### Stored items
+---+
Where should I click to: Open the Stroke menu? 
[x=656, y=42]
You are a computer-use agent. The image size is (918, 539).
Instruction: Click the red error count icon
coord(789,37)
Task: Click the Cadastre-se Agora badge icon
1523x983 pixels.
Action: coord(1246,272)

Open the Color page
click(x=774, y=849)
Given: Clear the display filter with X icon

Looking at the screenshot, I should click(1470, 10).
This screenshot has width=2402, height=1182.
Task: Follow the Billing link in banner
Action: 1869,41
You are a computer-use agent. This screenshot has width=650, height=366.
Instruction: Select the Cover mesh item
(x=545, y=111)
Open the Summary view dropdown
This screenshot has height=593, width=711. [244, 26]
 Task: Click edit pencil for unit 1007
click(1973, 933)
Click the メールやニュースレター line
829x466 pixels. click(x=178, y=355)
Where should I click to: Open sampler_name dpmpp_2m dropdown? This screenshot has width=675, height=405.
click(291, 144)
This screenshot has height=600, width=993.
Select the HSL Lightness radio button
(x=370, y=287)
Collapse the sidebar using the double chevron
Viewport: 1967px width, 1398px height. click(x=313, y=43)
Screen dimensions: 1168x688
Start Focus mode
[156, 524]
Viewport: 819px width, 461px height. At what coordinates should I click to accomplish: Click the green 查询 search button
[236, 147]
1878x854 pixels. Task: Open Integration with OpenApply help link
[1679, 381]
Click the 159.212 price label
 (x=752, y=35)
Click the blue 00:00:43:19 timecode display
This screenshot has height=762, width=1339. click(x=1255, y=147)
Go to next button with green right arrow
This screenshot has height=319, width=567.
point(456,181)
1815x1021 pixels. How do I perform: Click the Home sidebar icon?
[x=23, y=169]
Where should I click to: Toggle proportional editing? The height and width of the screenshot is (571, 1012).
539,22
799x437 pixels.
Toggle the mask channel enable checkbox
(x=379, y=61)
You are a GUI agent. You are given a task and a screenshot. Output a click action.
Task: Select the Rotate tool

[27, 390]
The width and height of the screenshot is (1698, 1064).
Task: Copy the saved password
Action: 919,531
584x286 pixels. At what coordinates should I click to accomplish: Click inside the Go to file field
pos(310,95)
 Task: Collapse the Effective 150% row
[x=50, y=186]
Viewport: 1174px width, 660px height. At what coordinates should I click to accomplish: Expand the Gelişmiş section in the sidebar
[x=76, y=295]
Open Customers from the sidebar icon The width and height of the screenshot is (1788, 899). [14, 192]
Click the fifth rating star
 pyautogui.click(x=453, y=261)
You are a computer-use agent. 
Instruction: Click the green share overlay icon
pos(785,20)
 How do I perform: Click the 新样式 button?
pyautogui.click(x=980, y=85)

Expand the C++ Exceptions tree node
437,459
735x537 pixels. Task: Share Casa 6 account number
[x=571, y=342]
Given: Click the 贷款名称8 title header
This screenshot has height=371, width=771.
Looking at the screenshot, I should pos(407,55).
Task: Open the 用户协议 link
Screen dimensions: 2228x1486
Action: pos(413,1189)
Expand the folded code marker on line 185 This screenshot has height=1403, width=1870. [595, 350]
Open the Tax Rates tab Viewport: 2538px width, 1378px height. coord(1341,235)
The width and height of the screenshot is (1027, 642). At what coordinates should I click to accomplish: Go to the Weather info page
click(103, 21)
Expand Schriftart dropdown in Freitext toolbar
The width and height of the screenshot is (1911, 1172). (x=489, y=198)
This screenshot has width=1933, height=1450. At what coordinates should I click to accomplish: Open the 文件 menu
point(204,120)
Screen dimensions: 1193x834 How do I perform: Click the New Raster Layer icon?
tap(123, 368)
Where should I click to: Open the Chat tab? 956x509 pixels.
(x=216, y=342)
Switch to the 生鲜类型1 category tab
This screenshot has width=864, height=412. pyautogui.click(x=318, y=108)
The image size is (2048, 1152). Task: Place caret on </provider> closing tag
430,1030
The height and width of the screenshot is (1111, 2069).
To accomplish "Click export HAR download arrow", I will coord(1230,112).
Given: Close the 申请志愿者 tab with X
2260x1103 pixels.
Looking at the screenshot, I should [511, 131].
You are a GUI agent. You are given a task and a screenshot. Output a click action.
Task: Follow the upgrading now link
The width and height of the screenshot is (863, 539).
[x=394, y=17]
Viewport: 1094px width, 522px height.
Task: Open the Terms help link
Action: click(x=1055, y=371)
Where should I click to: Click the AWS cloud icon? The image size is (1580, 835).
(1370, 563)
+---+
### The task
This exercise asks for every line of the records to be repeated exactly.

### Answer below
Where should I click to: Open the Stroke menu? 
[x=656, y=42]
You are a computer-use agent. The image size is (918, 539).
Instruction: Click the red error count icon
coord(789,37)
Task: Click the Cadastre-se Agora badge icon
1523x983 pixels.
Action: coord(1246,272)

Open the Color page
click(x=774, y=849)
Given: Clear the display filter with X icon

Looking at the screenshot, I should click(1470, 10).
This screenshot has width=2402, height=1182.
Task: Follow the Billing link in banner
Action: 1869,41
You are a computer-use agent. This screenshot has width=650, height=366.
Instruction: Select the Cover mesh item
(x=545, y=111)
Open the Summary view dropdown
This screenshot has height=593, width=711. [244, 26]
 Task: Click edit pencil for unit 1007
click(1973, 933)
Click the メールやニュースレター line
829x466 pixels. click(x=178, y=355)
Where should I click to: Open sampler_name dpmpp_2m dropdown? This screenshot has width=675, height=405.
click(291, 144)
This screenshot has height=600, width=993.
Select the HSL Lightness radio button
(x=370, y=287)
Collapse the sidebar using the double chevron
Viewport: 1967px width, 1398px height. click(x=313, y=43)
Screen dimensions: 1168x688
Start Focus mode
[156, 524]
Viewport: 819px width, 461px height. At what coordinates should I click to accomplish: Click the green 查询 search button
[236, 147]
1878x854 pixels. Task: Open Integration with OpenApply help link
[1679, 381]
Click the 159.212 price label
 (x=752, y=35)
Click the blue 00:00:43:19 timecode display
This screenshot has height=762, width=1339. click(x=1255, y=147)
Go to next button with green right arrow
This screenshot has height=319, width=567.
point(456,181)
1815x1021 pixels. How do I perform: Click the Home sidebar icon?
[x=23, y=169]
Where should I click to: Toggle proportional editing? The height and width of the screenshot is (571, 1012).
539,22
799x437 pixels.
Toggle the mask channel enable checkbox
(x=379, y=61)
You are a GUI agent. You are given a task and a screenshot. Output a click action.
Task: Select the Rotate tool

[27, 390]
The width and height of the screenshot is (1698, 1064).
Task: Copy the saved password
Action: 919,531
584x286 pixels. At what coordinates should I click to accomplish: Click inside the Go to file field
pos(310,95)
 Task: Collapse the Effective 150% row
[x=50, y=186]
Viewport: 1174px width, 660px height. At what coordinates should I click to accomplish: Expand the Gelişmiş section in the sidebar
[x=76, y=295]
Open Customers from the sidebar icon The width and height of the screenshot is (1788, 899). [14, 192]
Click the fifth rating star
 pyautogui.click(x=453, y=261)
You are a computer-use agent. 
Instruction: Click the green share overlay icon
pos(785,20)
 How do I perform: Click the 新样式 button?
pyautogui.click(x=980, y=85)

Expand the C++ Exceptions tree node
437,459
735x537 pixels. Task: Share Casa 6 account number
[x=571, y=342]
Given: Click the 贷款名称8 title header
This screenshot has height=371, width=771.
Looking at the screenshot, I should pos(407,55).
Task: Open the 用户协议 link
Screen dimensions: 2228x1486
Action: pos(413,1189)
Expand the folded code marker on line 185 This screenshot has height=1403, width=1870. [595, 350]
Open the Tax Rates tab Viewport: 2538px width, 1378px height. coord(1341,235)
The width and height of the screenshot is (1027, 642). At what coordinates should I click to accomplish: Go to the Weather info page
click(103, 21)
Expand Schriftart dropdown in Freitext toolbar
The width and height of the screenshot is (1911, 1172). (x=489, y=198)
This screenshot has width=1933, height=1450. At what coordinates should I click to accomplish: Open the 文件 menu
point(204,120)
Screen dimensions: 1193x834 How do I perform: Click the New Raster Layer icon?
tap(123, 368)
Where should I click to: Open the Chat tab? 956x509 pixels.
(x=216, y=342)
Switch to the 生鲜类型1 category tab
This screenshot has width=864, height=412. pyautogui.click(x=318, y=108)
The image size is (2048, 1152). Task: Place caret on </provider> closing tag
430,1030
The height and width of the screenshot is (1111, 2069).
To accomplish "Click export HAR download arrow", I will coord(1230,112).
Given: Close the 申请志愿者 tab with X
2260x1103 pixels.
Looking at the screenshot, I should [511, 131].
You are a GUI agent. You are given a task and a screenshot. Output a click action.
Task: Follow the upgrading now link
The width and height of the screenshot is (863, 539).
[x=394, y=17]
Viewport: 1094px width, 522px height.
Task: Open the Terms help link
Action: click(x=1055, y=371)
Where should I click to: Click the AWS cloud icon? The image size is (1580, 835).
(1370, 563)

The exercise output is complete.